• _RAW DATA_:
[Start of section]

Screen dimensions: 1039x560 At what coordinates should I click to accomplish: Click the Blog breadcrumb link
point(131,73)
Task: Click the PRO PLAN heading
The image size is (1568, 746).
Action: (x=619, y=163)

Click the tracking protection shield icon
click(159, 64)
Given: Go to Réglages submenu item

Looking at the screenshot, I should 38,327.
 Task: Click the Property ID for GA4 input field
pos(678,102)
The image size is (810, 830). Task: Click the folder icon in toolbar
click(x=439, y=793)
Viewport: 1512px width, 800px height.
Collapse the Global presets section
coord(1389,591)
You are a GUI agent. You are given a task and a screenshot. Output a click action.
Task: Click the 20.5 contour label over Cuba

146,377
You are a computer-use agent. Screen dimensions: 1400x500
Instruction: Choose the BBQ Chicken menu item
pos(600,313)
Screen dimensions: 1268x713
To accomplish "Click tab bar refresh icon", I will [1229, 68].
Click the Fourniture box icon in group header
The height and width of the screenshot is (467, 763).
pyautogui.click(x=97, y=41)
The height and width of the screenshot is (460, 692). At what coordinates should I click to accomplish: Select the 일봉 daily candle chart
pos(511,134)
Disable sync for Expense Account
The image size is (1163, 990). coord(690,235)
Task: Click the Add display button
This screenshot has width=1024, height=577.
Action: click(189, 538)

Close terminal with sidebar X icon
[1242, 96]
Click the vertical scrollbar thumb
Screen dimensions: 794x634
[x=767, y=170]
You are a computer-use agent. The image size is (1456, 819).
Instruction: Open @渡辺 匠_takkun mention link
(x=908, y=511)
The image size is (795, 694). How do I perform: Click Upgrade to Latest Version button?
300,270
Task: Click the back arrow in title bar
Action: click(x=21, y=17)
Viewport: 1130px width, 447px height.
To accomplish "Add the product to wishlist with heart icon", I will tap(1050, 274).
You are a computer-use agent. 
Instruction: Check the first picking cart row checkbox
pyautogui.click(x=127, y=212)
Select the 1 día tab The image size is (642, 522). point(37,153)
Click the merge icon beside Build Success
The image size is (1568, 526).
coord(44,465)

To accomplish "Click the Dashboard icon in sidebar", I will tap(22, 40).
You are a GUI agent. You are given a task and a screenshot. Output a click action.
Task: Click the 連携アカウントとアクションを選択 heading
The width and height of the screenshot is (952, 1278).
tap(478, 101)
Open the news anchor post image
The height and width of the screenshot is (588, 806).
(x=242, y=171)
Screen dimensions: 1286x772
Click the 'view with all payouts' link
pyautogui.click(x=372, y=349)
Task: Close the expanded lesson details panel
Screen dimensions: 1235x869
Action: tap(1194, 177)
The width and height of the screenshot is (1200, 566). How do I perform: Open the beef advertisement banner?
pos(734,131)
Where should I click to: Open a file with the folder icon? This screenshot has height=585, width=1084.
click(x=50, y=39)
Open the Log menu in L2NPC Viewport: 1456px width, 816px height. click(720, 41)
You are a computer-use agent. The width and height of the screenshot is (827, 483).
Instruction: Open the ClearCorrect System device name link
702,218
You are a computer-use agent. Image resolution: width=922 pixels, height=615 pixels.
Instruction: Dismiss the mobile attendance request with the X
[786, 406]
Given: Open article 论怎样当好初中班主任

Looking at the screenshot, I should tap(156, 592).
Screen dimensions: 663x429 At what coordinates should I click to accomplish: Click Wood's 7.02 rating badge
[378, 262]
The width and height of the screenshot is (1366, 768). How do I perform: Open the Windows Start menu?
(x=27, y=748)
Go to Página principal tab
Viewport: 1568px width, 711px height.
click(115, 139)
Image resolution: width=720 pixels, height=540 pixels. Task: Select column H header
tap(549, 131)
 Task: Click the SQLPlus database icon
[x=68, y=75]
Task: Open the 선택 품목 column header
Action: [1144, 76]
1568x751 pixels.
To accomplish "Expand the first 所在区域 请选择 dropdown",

[End of section]

• _WORK REQUEST_: Starting from the line holding "Screen dimensions: 663x429", restate the remaining lines of the data word for word, including the last.

• _ANSWER_:
Screen dimensions: 663x429 At what coordinates should I click to accomplish: Click Wood's 7.02 rating badge
[378, 262]
The width and height of the screenshot is (1366, 768). How do I perform: Open the Windows Start menu?
(x=27, y=748)
Go to Página principal tab
Viewport: 1568px width, 711px height.
click(115, 139)
Image resolution: width=720 pixels, height=540 pixels. Task: Select column H header
tap(549, 131)
 Task: Click the SQLPlus database icon
[x=68, y=75]
Task: Open the 선택 품목 column header
Action: [1144, 76]
1568x751 pixels.
To accomplish "Expand the first 所在区域 请选择 dropdown",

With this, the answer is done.